What can I say? I was repeating a (plausible!) UL that I read online somewhere. The plausible ones are the worst!
25th Century Ikea stuff.
Sure, you’ll get the tarp. But the instructions will be a mess.
The instructions will be in Andorian
And it will reference slots and other pieces.
For a TARP.
Robot Chicken did one with Kirk Cameron, Bill Shatner, and Ricardo Montalban called “Two Kirks, a Khan, and a Pizza Place.”
Yeah, and both Gore and Obama won Nobel Prizes. What’s your point? :dubious:
(Other than there is a God, and He has a warped sense of humor?)
Don’t be too harsh on Vonda McIntyre. At least she did give Sulu his first name, even though it took a decade for it to become canon.
“Mr. Khan, would you wear that shirt to church?”
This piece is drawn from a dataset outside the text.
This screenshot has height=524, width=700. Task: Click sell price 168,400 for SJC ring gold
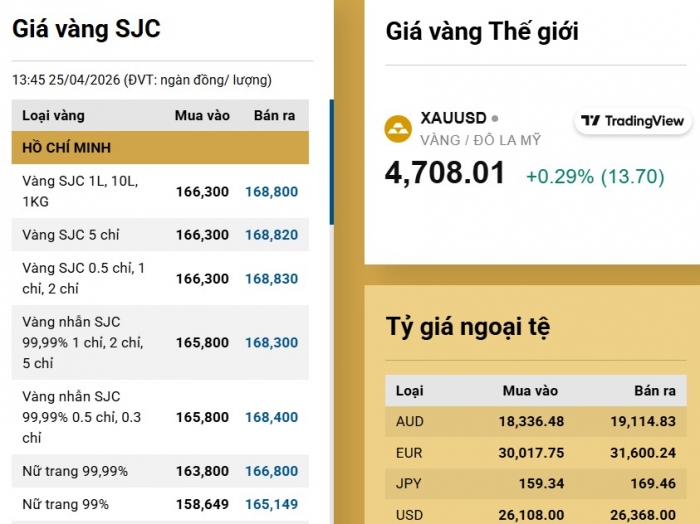click(271, 417)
As for Moidalize’s post and its link, I’ve always agreed. I read one well-written fanfic from Marla McGivers’ point of view, which describes Chekov trying to lead a rescue mission from his own detail on the ship. The group got caught, and Chekov got a whack in the face from Khan for his backtalk, but Chekov laughed in Khan’s face and asked how such a so-called “superior” man couldn’t even keep his temper. For his bravery and ingenuity, he got promoted to bridge detail.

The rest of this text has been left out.